Precision gene therapy company Encoded Therapeutics announced late last month that it has successfully closed its Series C financing round, raising $104 million to be used to develop and bring to market therapeutics aimed at several severe genetic disorders. Specifically, the Bay Area-based biotech startup is planning to use the new capital primarily to fund the development of its marquee program: a precision gene therapy intended to treat Dravet syndrome, a rare form of epilepsy.
Encoded first emerged from Illumina’s startup accelerator with seeding from Venrock and ARCH Venture Partners. Participants in the startup’s Series C round include existing investors Illumina, Venrock, ARCH Venture Partners, Matrix Capital Management and Altitude Life Science Ventures; new investors include RTW Investments, Menlo Ventures, Boxer Capital of Tavistock Group and Alexandria Venture Investments.
With the additional capital raised this round, Encoded will be able to work towards human tests for its gene therapy for Dravet syndrome. The goal is simple: the company hopes to be able to demonstrate that its atypical gene therapy approach utilizing DNA sequencing and computing tools can help treat diseases that current gene therapy standards can’t touch. So far, this thesis is only backed by Encoded’s animal tests—but Encoded CEO Kartik Ramamoorthi hopes to begin human studies by early 2021.
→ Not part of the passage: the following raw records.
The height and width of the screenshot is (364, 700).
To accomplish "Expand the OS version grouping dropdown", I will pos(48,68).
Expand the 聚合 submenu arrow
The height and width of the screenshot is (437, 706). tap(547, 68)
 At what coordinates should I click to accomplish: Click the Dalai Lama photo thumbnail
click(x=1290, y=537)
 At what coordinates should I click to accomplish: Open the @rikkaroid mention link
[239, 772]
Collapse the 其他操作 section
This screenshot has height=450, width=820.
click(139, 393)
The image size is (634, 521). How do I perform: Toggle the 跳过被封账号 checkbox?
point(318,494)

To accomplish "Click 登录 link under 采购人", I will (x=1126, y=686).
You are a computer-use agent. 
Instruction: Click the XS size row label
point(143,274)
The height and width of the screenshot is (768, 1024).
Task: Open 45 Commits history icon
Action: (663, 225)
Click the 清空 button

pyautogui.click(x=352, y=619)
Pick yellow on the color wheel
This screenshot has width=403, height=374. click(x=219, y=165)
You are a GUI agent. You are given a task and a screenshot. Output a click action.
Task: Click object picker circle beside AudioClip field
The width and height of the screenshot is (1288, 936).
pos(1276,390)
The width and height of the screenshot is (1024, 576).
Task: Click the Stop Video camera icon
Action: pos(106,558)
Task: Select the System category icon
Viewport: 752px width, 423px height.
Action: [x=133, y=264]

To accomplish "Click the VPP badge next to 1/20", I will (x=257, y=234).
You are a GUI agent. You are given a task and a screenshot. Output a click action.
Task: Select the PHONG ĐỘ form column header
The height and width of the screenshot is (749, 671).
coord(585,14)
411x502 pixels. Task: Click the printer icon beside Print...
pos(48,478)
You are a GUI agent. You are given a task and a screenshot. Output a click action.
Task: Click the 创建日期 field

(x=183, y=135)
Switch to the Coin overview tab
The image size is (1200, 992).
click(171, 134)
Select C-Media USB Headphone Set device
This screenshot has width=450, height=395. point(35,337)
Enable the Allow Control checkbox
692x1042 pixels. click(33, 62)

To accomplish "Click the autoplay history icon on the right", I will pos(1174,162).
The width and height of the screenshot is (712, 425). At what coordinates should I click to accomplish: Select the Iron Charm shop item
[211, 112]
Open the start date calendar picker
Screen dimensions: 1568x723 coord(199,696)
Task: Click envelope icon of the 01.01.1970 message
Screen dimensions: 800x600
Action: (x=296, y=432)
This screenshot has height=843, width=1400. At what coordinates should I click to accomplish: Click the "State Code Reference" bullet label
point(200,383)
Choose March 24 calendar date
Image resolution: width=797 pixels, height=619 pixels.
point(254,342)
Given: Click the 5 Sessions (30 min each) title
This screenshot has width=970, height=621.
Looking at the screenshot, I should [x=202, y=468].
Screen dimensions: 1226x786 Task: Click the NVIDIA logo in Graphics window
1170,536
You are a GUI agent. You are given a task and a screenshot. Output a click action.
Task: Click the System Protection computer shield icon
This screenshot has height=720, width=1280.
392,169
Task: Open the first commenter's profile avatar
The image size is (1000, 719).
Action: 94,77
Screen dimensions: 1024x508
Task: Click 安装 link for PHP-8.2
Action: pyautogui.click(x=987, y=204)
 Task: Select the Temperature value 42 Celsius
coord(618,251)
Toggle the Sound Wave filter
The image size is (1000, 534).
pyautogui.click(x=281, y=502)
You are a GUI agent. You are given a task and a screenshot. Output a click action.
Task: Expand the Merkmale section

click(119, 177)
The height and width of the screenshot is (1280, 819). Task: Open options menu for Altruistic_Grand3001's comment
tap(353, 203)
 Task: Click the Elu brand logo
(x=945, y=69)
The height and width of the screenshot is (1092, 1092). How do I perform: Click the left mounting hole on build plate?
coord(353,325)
In general, Encoded’s entire body of work is founded on a platform aimed at overcoming specific hurdles in the gene therapy space. Traditionally, gene therapy works in one of three ways: by introducing a new healthy copy of a faulty gene, by delivering an entirely new gene or by “knocking out” defective genes. However, Ramamoorthi points out that these three approaches can have issues with cell selectivity, potency and the ability to control endogenous genes.
According to Ramamoorthi, Encoded’s approach is different: “We’ve developed a series of technologies that are both computational and genomics- or sequencing-based that allow us to screen for and identify sequences in vivo that control where and when genes are able to be expressed. We take these sequences and place them in gene therapies—such as adeno-associated viruses (AAVs)—that allow us to control where the adeno-associated viruses are able to express the payload.”
In addition to the precision gene therapy for Dravet syndrome, Encoded plans to advance preclinical programs aimed at combating liver, metabolic and cardiovascular diseases. With the successful close of the Series C funding round, Encoded brought its total funding to $158 million.